Wednesday, February 9, 2011

Classicism: It's Not Greek To Me

Yesterday, The Devoted Classicist had the great honor to present his talk "Classicism:  It's Not Greek To Me" to the Belle Meade Garden Club.  Showing examples of my work, I explained what an influence classicism has in my designs for architecture and furniture.  Because of the specific audience, I geared my comments more towards the ways that the houses relate to the landscape setting.  Many thanks to the program's hostess, interior designer Linda Kay McCloy, for the invitation to speak and making possible such an elegant luncheon reception afterwards.

The image shown here is "The Artist and His Family", 1813, by Adam Buck from Regency Design by John Morley, published by Harry H. Abrams, 1993.


  1. I use this image a lot in teaching about the Greek Revival - there's the perfect example of a klismos, the pottery, the herm, even the hairstyles and female clothing. Perfect.

  2. Blue, I agree completely. Although the architecture depicted in the painting is a bit severe, even for me, each element is indeed sublime.

  3. congratulations are certainly in order.
    it sound as though it went off without a hitch,
    ....and a pretty lunch to top things off.

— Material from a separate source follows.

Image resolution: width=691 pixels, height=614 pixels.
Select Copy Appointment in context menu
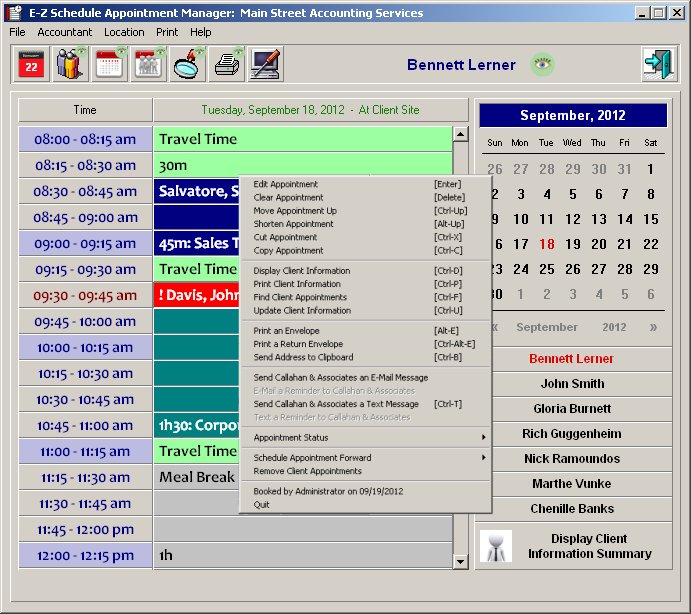(x=287, y=250)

    i wish i would have attended.
    this is some thing i would most definitely

  4. I bet the Belle Meade Garden Club thouroughly enjoyed your talk John. I know I would have.

    I hope you will continue to have a good rest of this week!

  5. When you are passing though Atlanta, we'll pick you up at the airport and barter lunch for a lecture. OK? I saw your title be couldn't read it until later. In the mean time I read in the comments of The Classicist Blog.

    "the opening is an arch with the architrave as corniced smooth truscan pilasters surmounted by a distinctive semicircular rusticated arch without pediment. The key stone is not differentiated from the other voussoirs..."

    This what what I thought your post might be about.

  6. Terry, someday I might reconsider my efforts to avoid changing planes in Atlanta and take you up on your offer. I am really enjoying my wonderful blogging friends in your city, and I am sure the opportunity for us all to meet will eventually be realized.

  7. thanks for the comment.

    ssssh. i know about that first picture. truthfully, it was just too beautiful i couldn't pass it up!!!! hehe.

  8. Dear Cote, it is the teacher experience in me that almost involuntarily tries educate everyone. But we'll call it your editorial privilege. Despite the cost of fabric and labor, the beauty of the bed in question would be easy to duplicate.

  9. I am sure that must have been very seem to have vast knowledge on the subject and we can never tire of learning especially about beautiful homes and landscapes that have such a profound effect on how we attempt to do things today. I am sure it was wonderful.

  10. John, I read this post last week and have been meaning to comment...I so wish that I could have attended the lecture. I know that you did a fantastic job, and I'm sure the audience learned a great deal. Come to Atlanta!

  11. T.P.O.C., no need to apologize. From your many wonderful posts, I know you have been busy! Plus, your fabulous blog is the one that introduced me to the world of blogging, and has set a high standard for us all. Atlanta seems to have a particularly large concentration of design bloggers, doesn't it? Someday soon I look forward to seeing you again and meeting some of my electronic friends.

  12. I've just looked up Regency Style as I'm reading a great deal about Brummel and his ilk. It's had rather a lasting influence hasn't it?

    Thanks for the comment today. Keep up the good work. It's a lovely blog and very well written.

  13. When I danced, one of my favorite dances was "Orpheus" and I could imagine dancing in such a setting for this family.
    I can inly imagine your lecture must have been equally elegant as eloquent!